-- Opening Marker --
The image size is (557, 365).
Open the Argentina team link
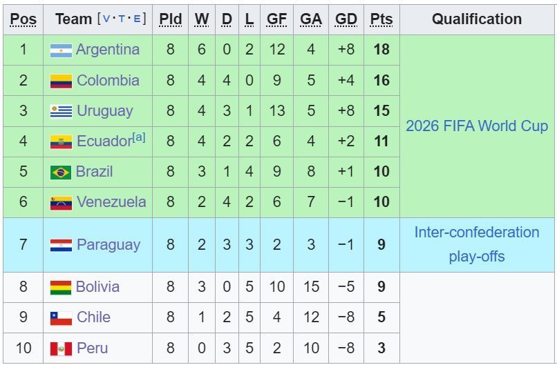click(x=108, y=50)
-- Closing Marker --
-- Opening Marker --
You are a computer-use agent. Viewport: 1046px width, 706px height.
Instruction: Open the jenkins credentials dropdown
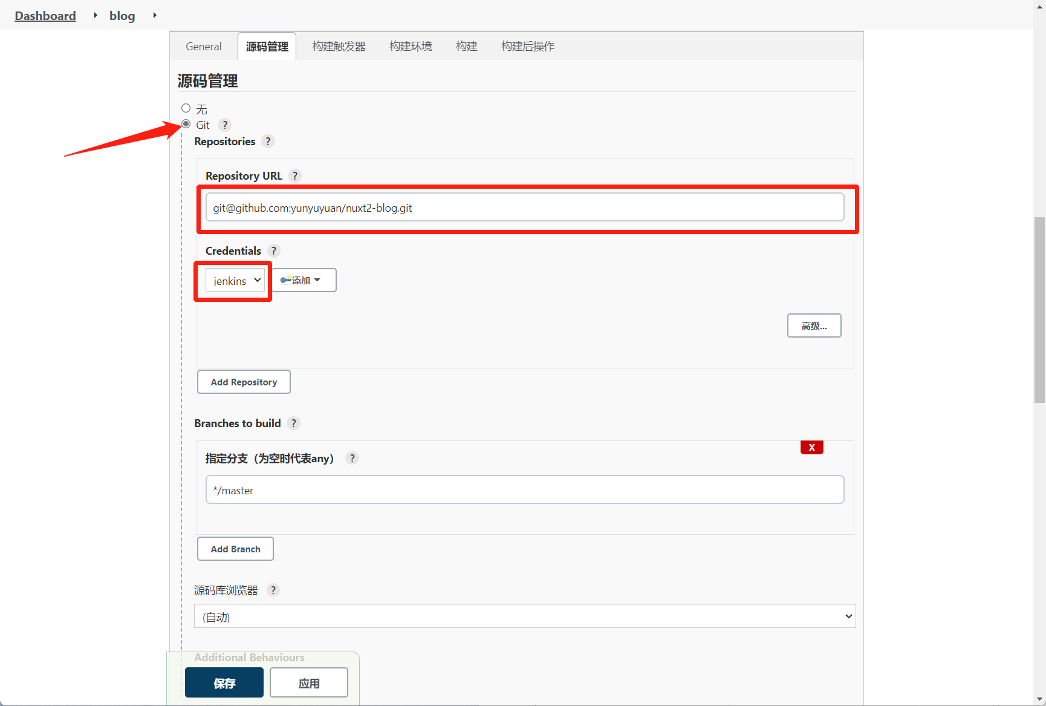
-- Closing Marker --
-- Opening Marker --
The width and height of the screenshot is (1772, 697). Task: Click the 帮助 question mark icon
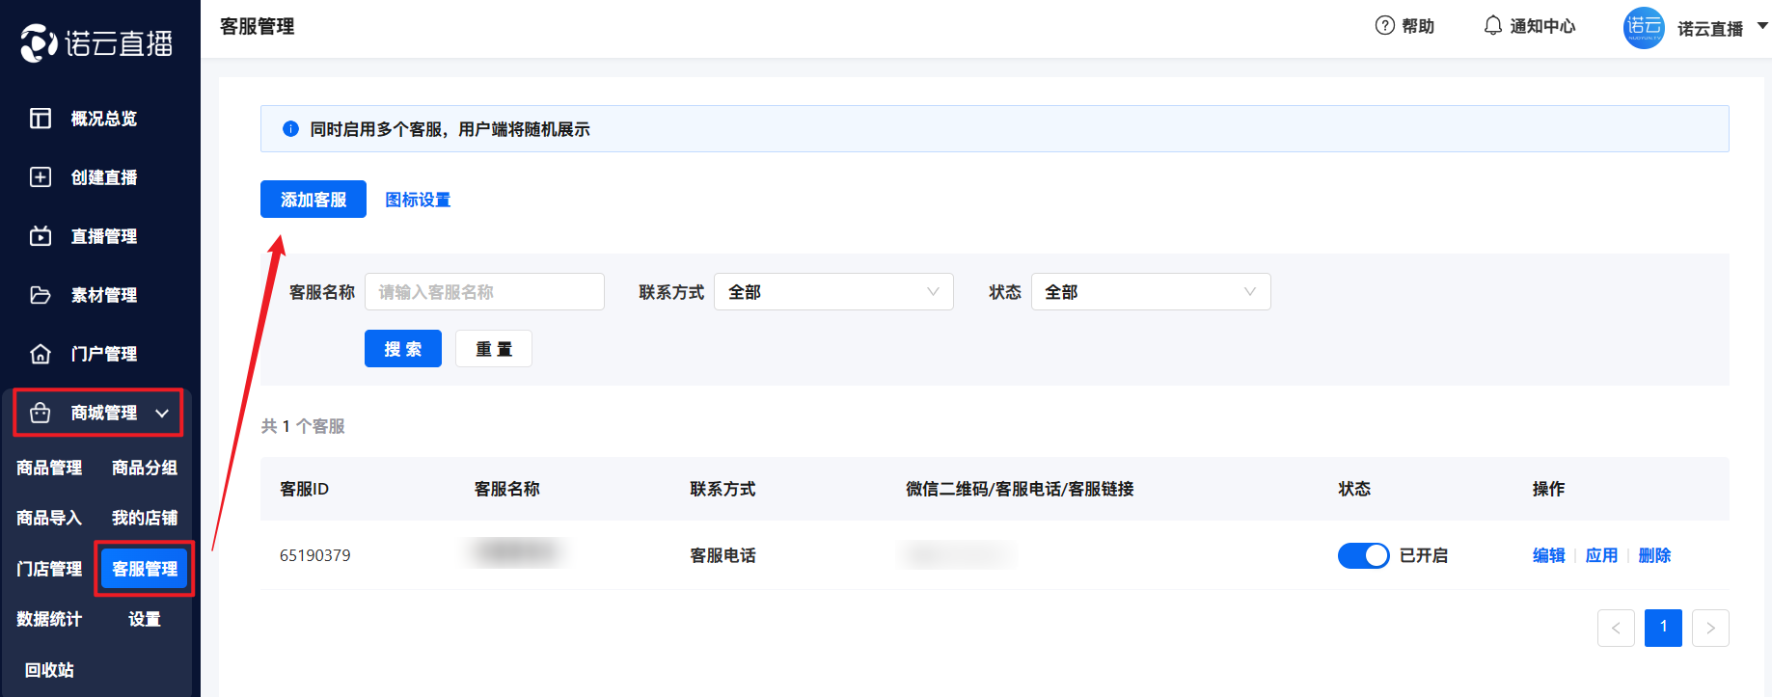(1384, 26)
-- Closing Marker --
▸ **What you have to do**
Copy the entries above exactly, but only from the line holding "You are a computer-use" through the line holding "Instruction: Open the", both included.

▸ **Solution below**
You are a computer-use agent. Viewport: 1046px width, 706px height.
Instruction: Open the jenkins credentials dropdown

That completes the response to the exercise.